Con la loro opera, con competenza e capacità, in maniera indefessa, sottoposti a stress psicologico non indifferente, instancabilmente, assicurano la loro assistenza in condizioni difficili e, molte volte, con turnazioni ed impegni orari massacranti.

I lavoratori da ultimo citati, stanno, attualmente, in piena emergenza sanitaria, prestando la loro essenziale funzione con assoluta dedizione, impegno, ma senza nessuna certezza sul loro futuro lavorativo, considerato che, il loro impiego, se è pur vero che è stato previsto per far fronte alla fase pandemica sviluppatasi, oggi li vede impegnati in maniera non strutturale, ma attraverso il loro utilizzo con l’impiego a termine prorogato di semestre in semestre.

Questa emergenza, però, ne ha sottolineata la loro insostituibile funzione, la loro strategica necessità di essere impiegati ben oltre il previsto termine del 31 Luglio 2021, quando, probabilmente, se non certamente, questa esperienza avrà irreversibile fine.

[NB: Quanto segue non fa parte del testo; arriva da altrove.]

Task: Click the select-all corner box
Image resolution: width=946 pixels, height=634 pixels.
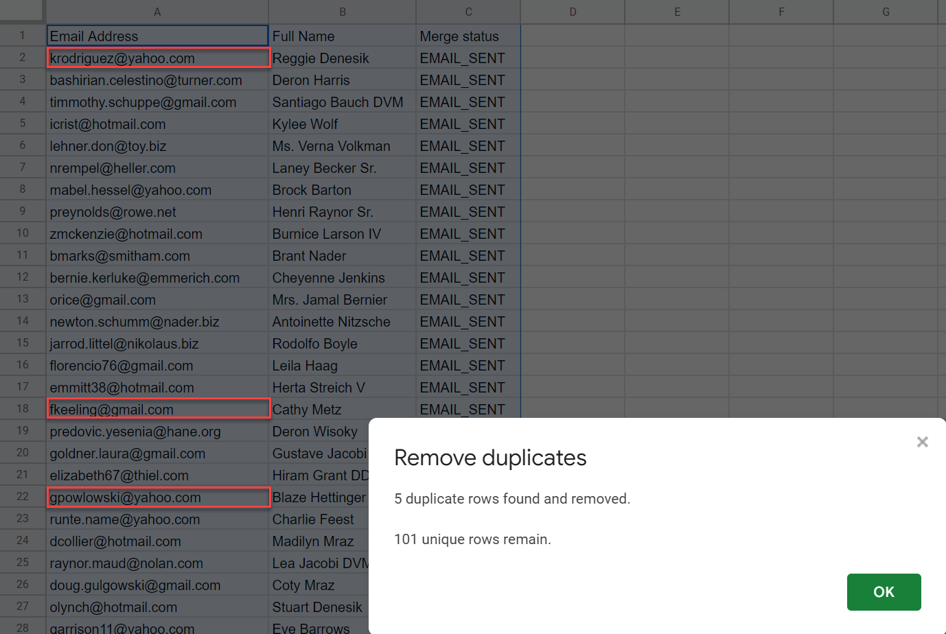Action: click(x=23, y=12)

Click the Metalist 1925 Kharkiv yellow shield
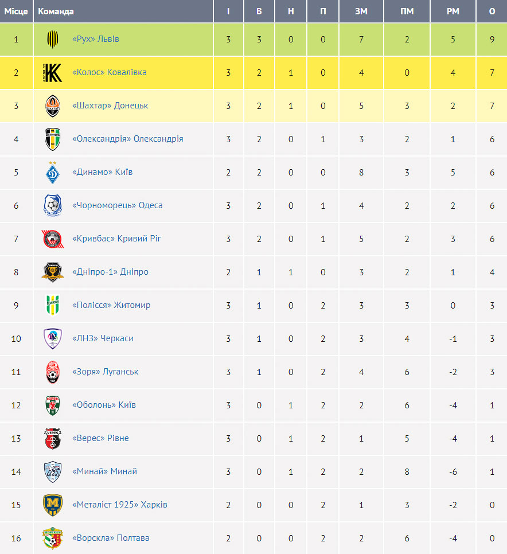(53, 505)
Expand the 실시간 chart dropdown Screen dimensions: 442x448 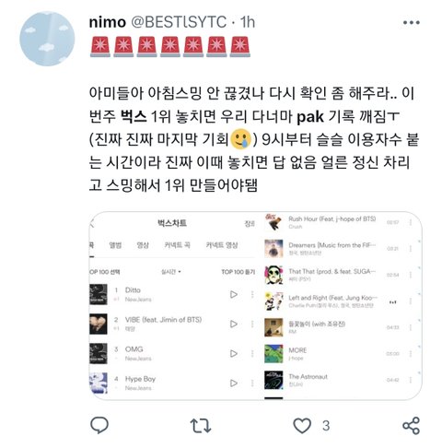(x=171, y=272)
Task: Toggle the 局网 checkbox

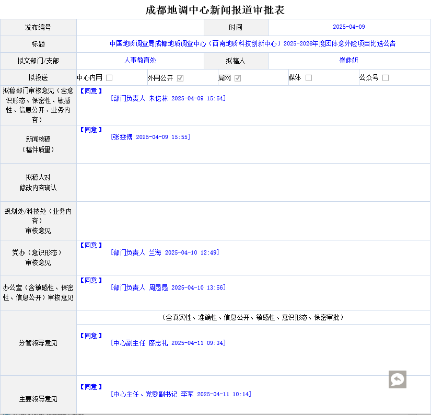Action: [238, 78]
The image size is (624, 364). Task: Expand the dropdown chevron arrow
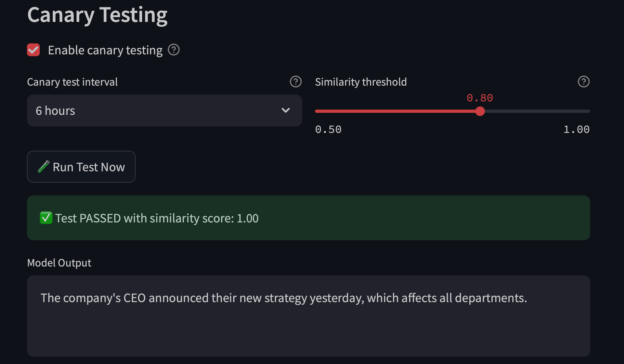(x=285, y=110)
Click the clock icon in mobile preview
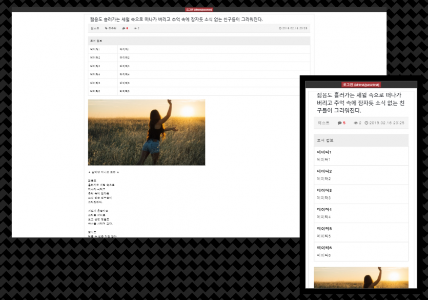The image size is (428, 300). (x=366, y=123)
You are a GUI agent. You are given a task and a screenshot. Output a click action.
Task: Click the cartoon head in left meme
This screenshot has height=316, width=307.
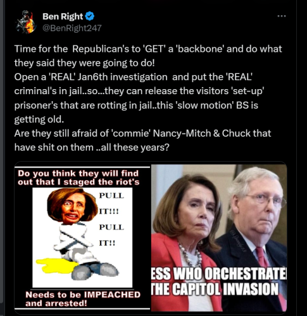coord(72,206)
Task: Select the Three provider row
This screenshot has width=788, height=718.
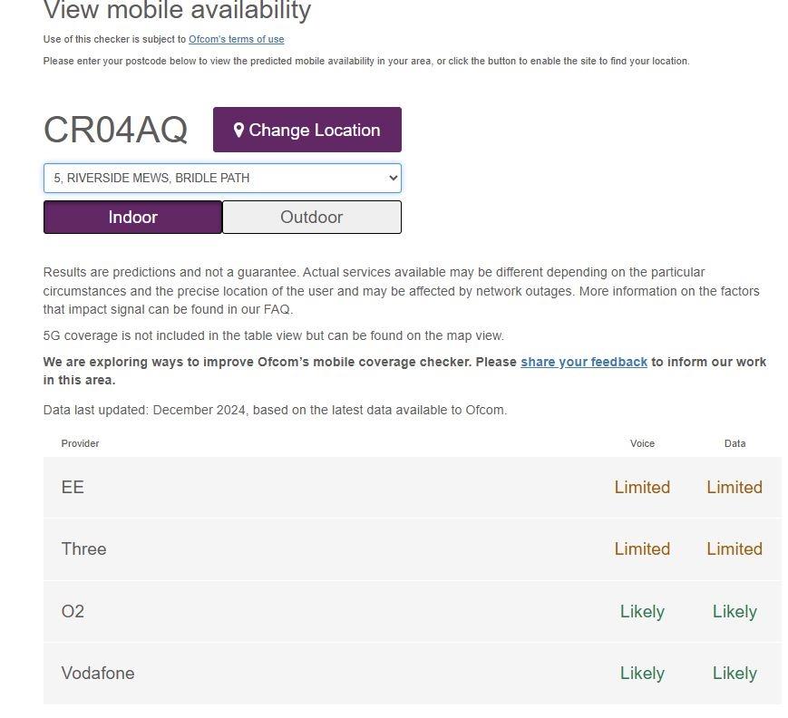Action: pyautogui.click(x=413, y=549)
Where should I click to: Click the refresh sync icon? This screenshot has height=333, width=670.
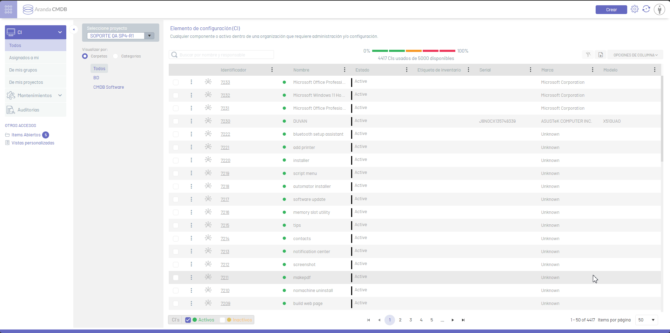pos(646,9)
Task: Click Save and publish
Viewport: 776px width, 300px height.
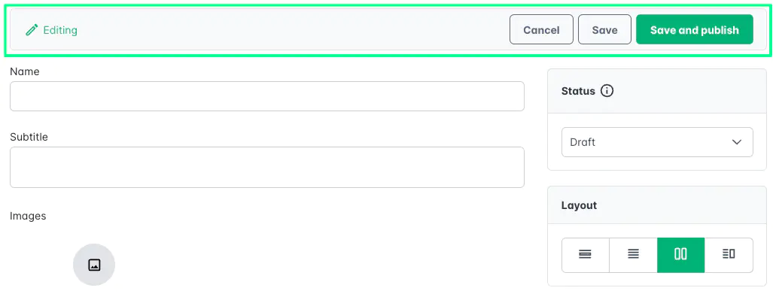Action: [x=695, y=29]
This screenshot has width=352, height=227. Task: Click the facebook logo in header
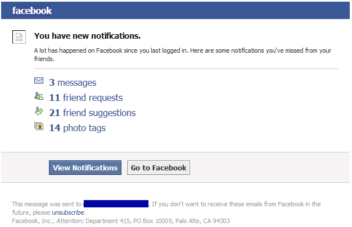32,11
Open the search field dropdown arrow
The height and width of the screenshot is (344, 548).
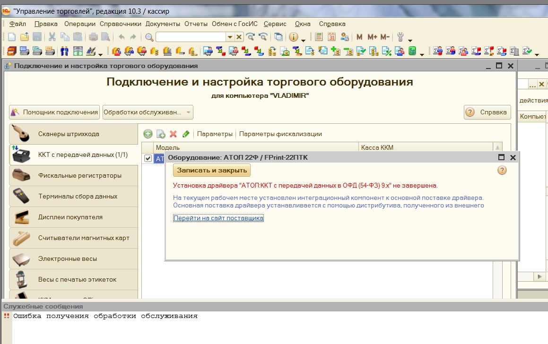coord(230,37)
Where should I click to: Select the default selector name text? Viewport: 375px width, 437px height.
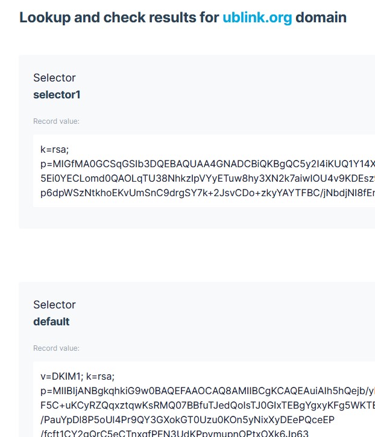51,322
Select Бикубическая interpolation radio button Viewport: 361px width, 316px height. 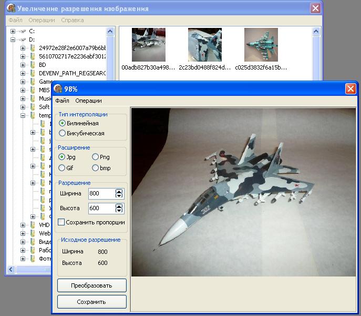63,133
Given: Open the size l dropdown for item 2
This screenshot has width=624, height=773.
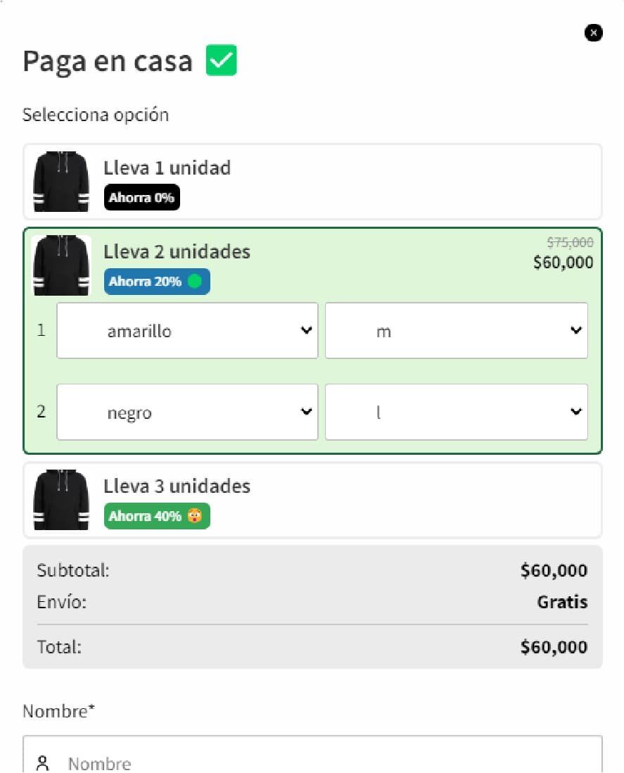Looking at the screenshot, I should coord(456,413).
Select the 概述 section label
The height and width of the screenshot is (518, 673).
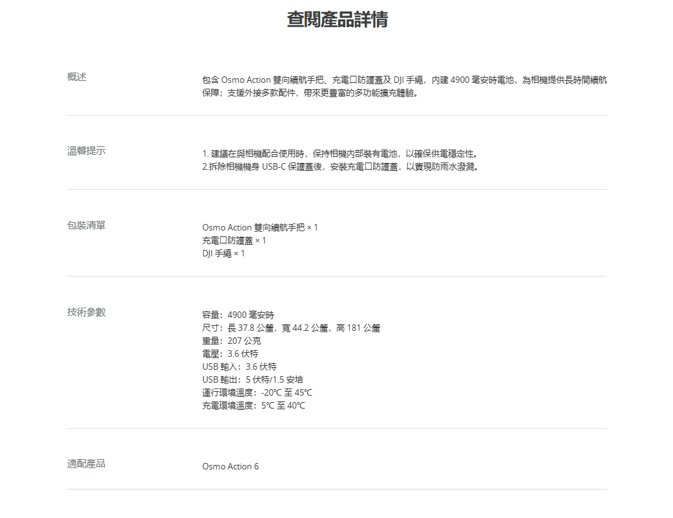tap(77, 77)
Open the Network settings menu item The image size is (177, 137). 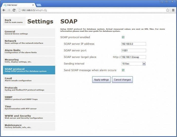pos(29,42)
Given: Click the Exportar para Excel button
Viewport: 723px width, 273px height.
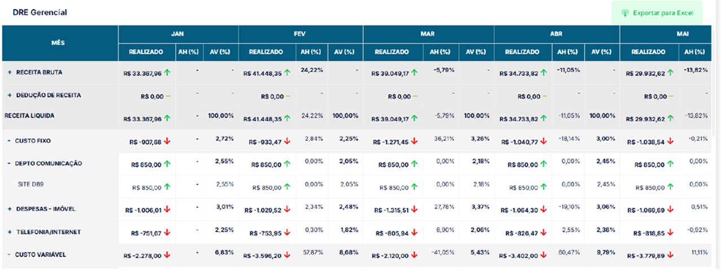Looking at the screenshot, I should [657, 12].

La fine di questa esperienza, determinerà, anche, la perdita secca dell’occupazione di centinaia di figure altamente professionalizzate, pronte ad operare in qualunque emergenza, ragione per la quale si chiede alle Onorevoli Autorità, tutte in indirizzo, di voler esaminare la possibilità di rendere strutturale l’utilizzo delle figure in parola, assicurando stabilità di impiego e continuità temporale del loro utilizzo.

L’esperienza nata su iniziativa ed intuizione della Protezione Civile Nazionale, attuata dalle AASP territorialmente competenti, ha sostenuto il dispensare cure mediche, in periodo emergenziale, in favore di una categoria di soggetti fragili, in ambienti di lavoro complessi, con una forma intelligente, che potrebbe dare luogo, anche, ad un positivo riassetto organizzativo dell’area e dei servizi sanitari proprio all’interno delle strutture carcerarie.

Lo Snalv Confsal chiede, quindi, al Governo Nazionale ed a quello della Regione Siciliana, non dimenticando l’impegno profuso dai lavoratori in argomento, di istituzionalizzare il ruolo degli Operatori Socio-Sanitari carcerari, che hanno dimostrato di saper lavorare moltissime volte con grandi capacità, senza limitazione oraria, assicurando un contributo qualitativo all’assetto delle prestazioni sanitarie dedicate agli ospiti delle strutture.

I lavoratori in commento, si ha modo di ritenere, che abbiano inciso in maniera positiva, sulle dinamiche interne delle aree sanitarie carcerarie, fungendo anche da sostegno alle figure professionali degli infermieri, chiamati molte volte, a prestare le funzioni proprie di Oss con il loro conseguente demansionamento.

A tal proposito si informa che anche la Segreteria Nazionale della scrivente O.S, in persona della propria Segretaria, Dottoressa Maria Mamone, sta sostenendo, a livello nazionale, la presente iniziativa a difesa dell’occupazione stabile di centinaia di lavoratori interessando, come dalla nota che si allega in copia, interessando i competenti Ministeri della Salute e della Giustizia.